- **YOUR GOAL**
Keep only the lines of the material that contain the string "Click" and copy them out. Case counts.

- **RECORD EXTRACTS**
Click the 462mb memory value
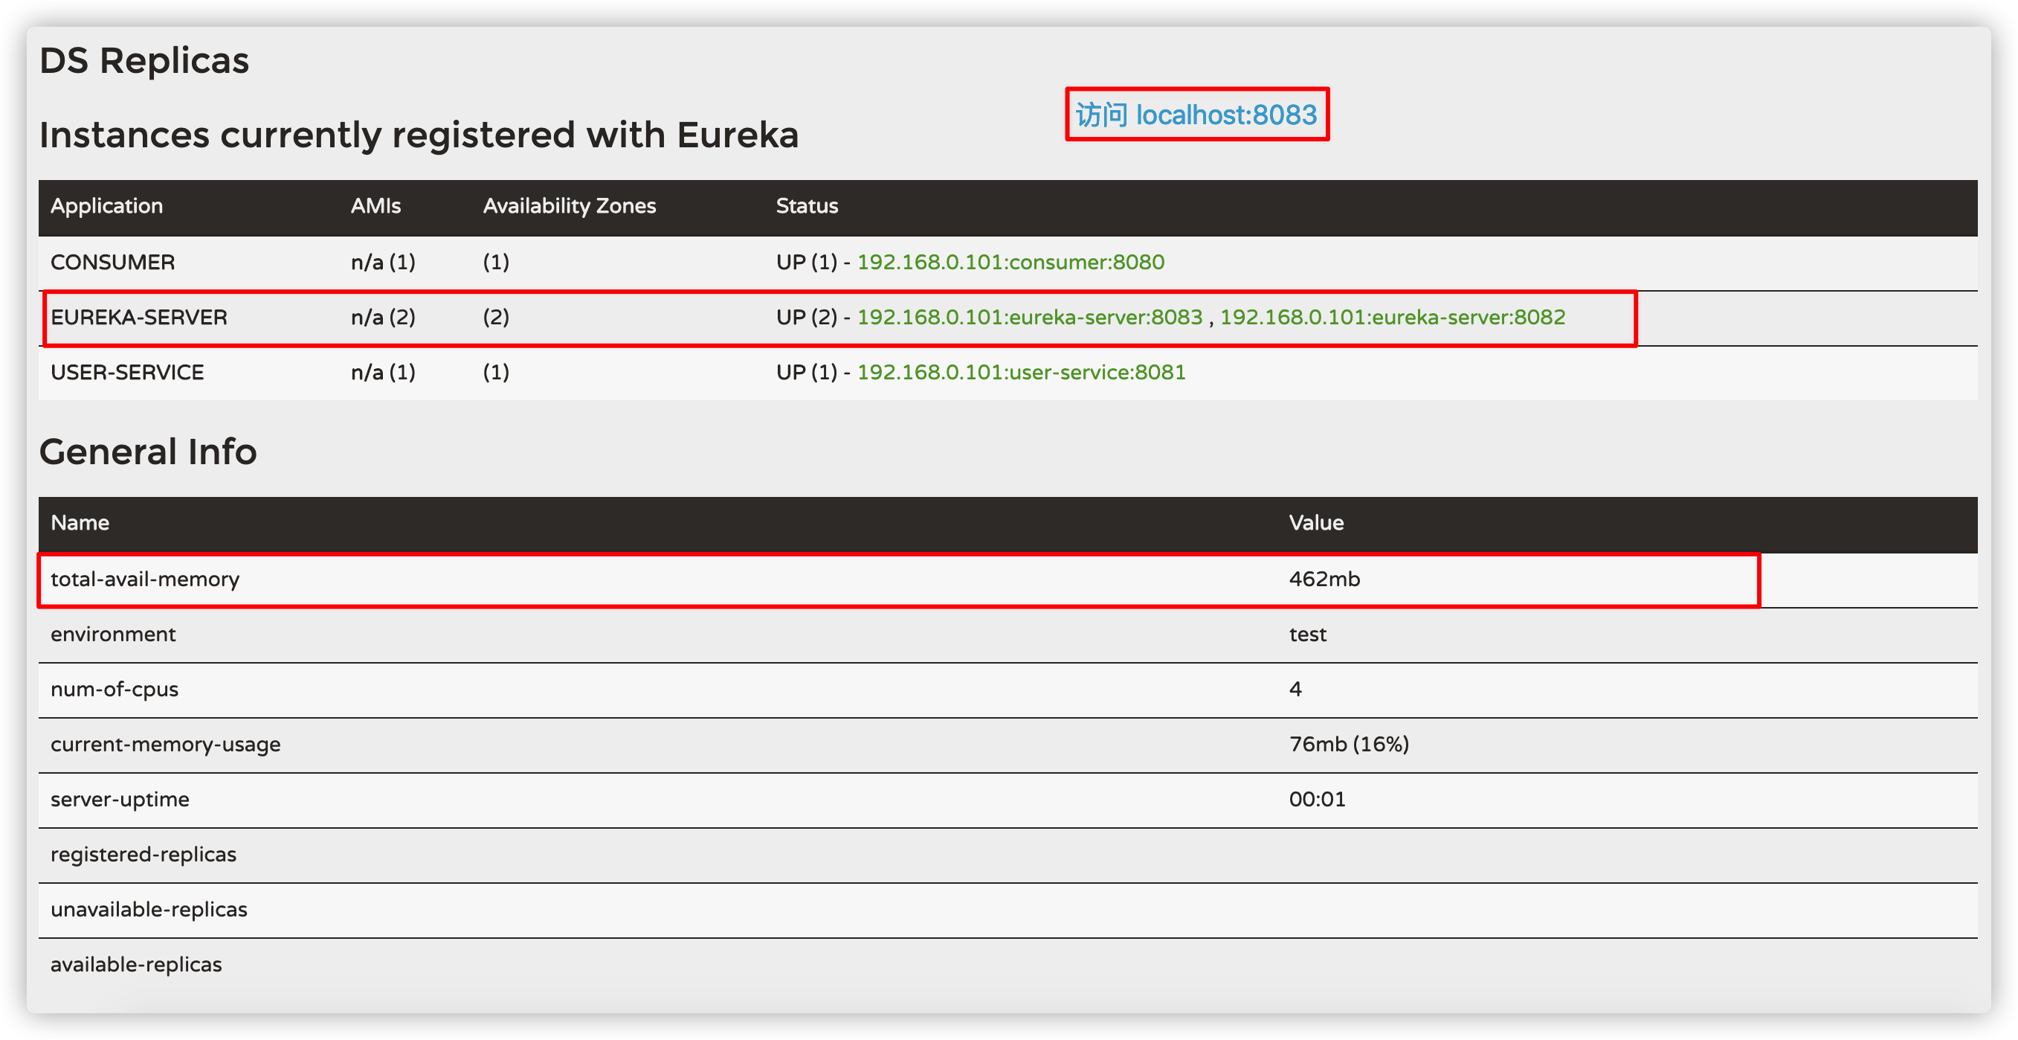Viewport: 2018px width, 1040px height. tap(1324, 579)
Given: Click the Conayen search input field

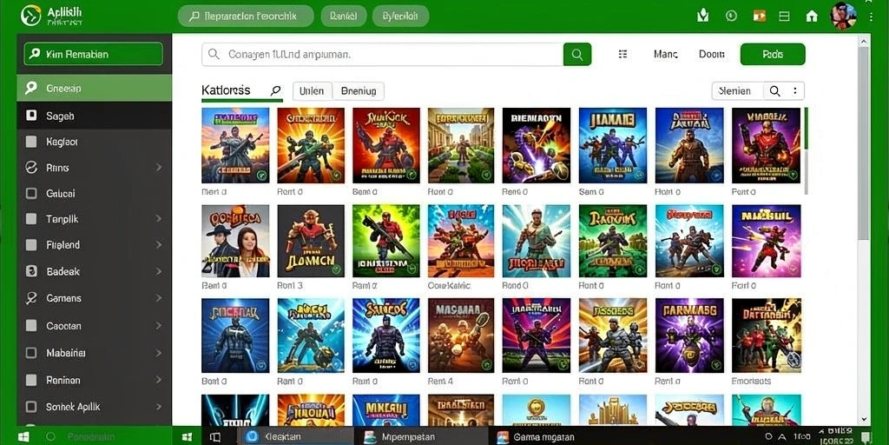Looking at the screenshot, I should (x=383, y=55).
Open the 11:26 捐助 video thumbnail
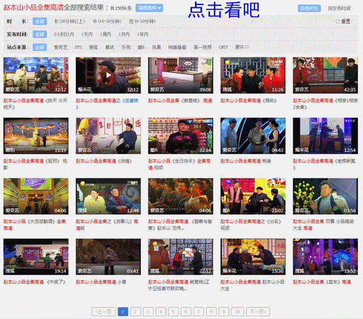 (x=253, y=75)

- **FINAL RESULT**
Click the 462mb memory value
Given: Click the Conayen search input field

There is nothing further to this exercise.